Friday, January 31, 2014

Hemingway's Whiskey

"Hemingway's whiskey, warm and smooth and mean. 
Even when it burns, it'll always finish clean. 
He didn't like it watered down, he took it straight up and neat.
If it's bad enough for him, you know it's bad enough for me."
- Hemingway's Whiskey by Kenny Chesney

For those of you who may not be a classical literature junkie like I am, Hemingway was known for his whiskey-guzzling tendencies. He even once said, "Write drunk, edit sober." It's a strange concept to me, drinking for inspiration. "A good muse is hard to find," though I guess, right? Some people find their way through nature, others through music and action. For me? My whiskey is people.

As hard as it has been for me to admit, I love people, and I love hearing their stories. I fall in love with people every day. Yes - I fall in love with strangers every single day. Think I'm crazy yet? I'm a people watcher, that much is for certain. Sometimes I find myself sitting in a room full of people and making up stories for people I don't know. I imagine what they are talking about, what their family is like, what their dreams and hopes and aspirations are. I find myself wondering about their first love, how badly it broke their heart, and what they did to get through it. Do they have a passport? Where has it been stamped? What book are they currently immersed in, do they become a part of the story the same way I do? "There is no friend as loyal as a book." Are they deeply rooted to their hometown, or do they feel most at home fulfilling their wanderlust?

I don't just see people, I see their stories. I see an opportunity to make myself a bigger, better, more well-rounded person for knowing them. "I like to listen. I have learned a great deal from listening carefully. Most people never listen." I'm the type of person that hates knowing there are corners of this Earth I haven't yet seen, that there are people I still have yet to meet.

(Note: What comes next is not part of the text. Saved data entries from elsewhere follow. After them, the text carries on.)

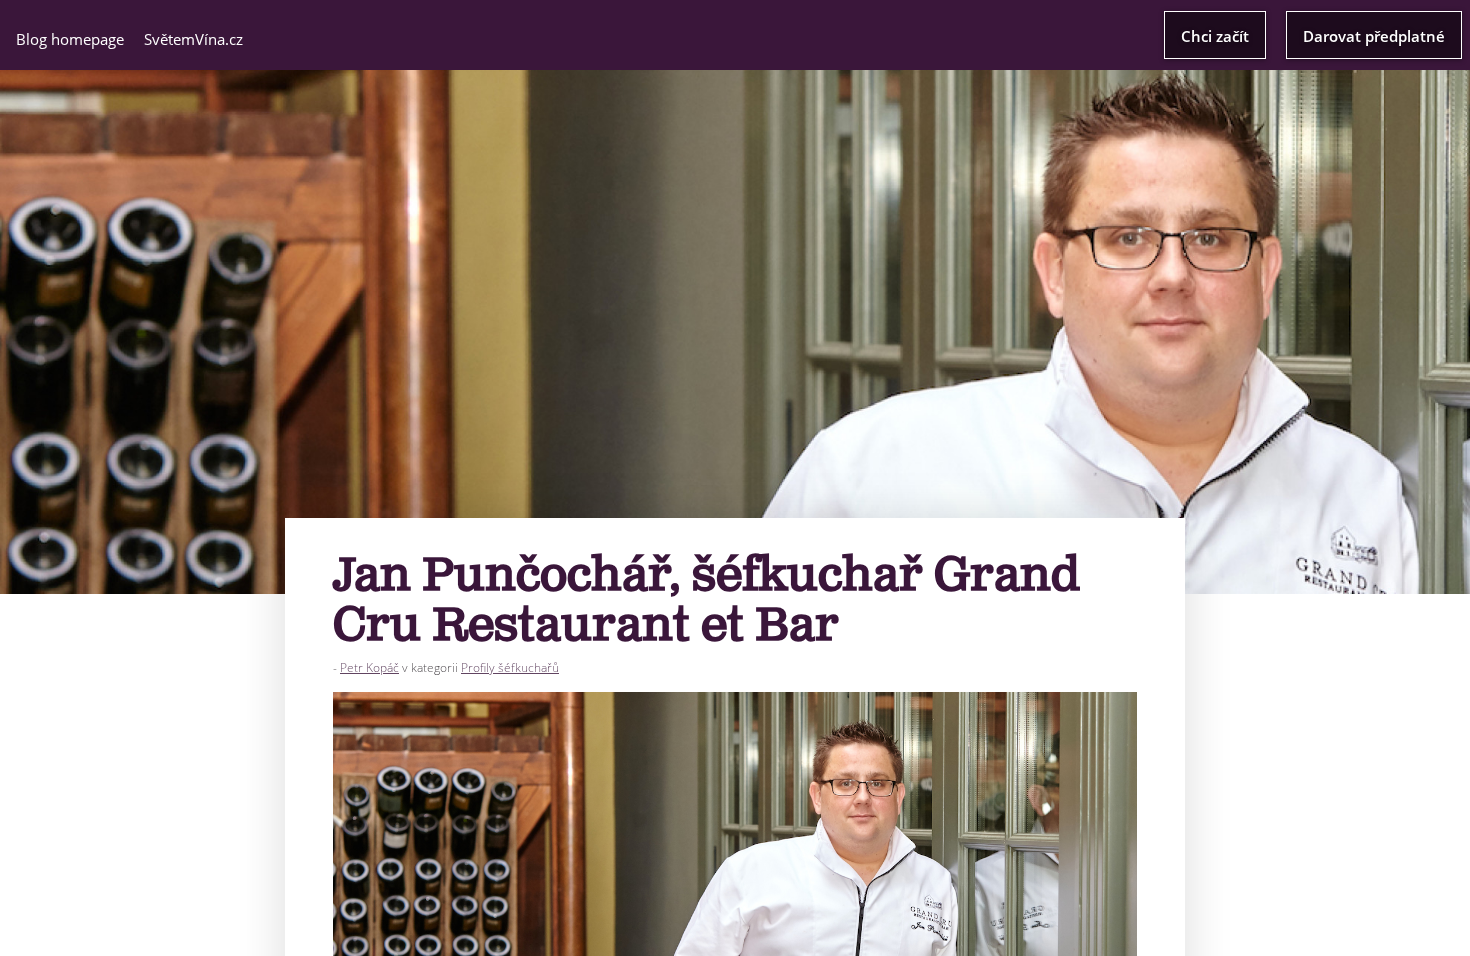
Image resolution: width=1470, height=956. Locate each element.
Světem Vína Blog (735, 33)
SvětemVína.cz (193, 39)
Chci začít (1215, 36)
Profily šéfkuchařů (510, 667)
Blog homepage (70, 39)
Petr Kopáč (369, 667)
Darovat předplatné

Don't get me wrong. There are people I have experienced that I could do without. People who have broken my heart over and over, but that I continued to go back to - an addiction, Hemingway's whiskey. "Forget your personal tragedy. We are all bitched from the start, and you have to be especially hurt like hell before you can write seriously. But when you get the damned hurt, use it - don't cheat with it." There are people in my life that I have let go, the ones who got away. There are people who I have taken for granted, prematurely cast judgement upon, let my eyes be opened by. I always try to convince myself that I am my own person, but just as much as Hemingway will forever be defined by his whiskey, I will always carry around pieces of all of the people I meet.

I hate to love people, in a way similar to that which I imagine Hemingway hated to love his whiskey. I don't enjoy watered down people. I love people who, while they might burn a little on the way down, teach me valuable lessons. I may never leave a legacy quite as strong as his, but it won't stop me from trying. Live hard, die hard - this one's for him.

"The world breaks everyone, and afterward, some are strong at the broken places."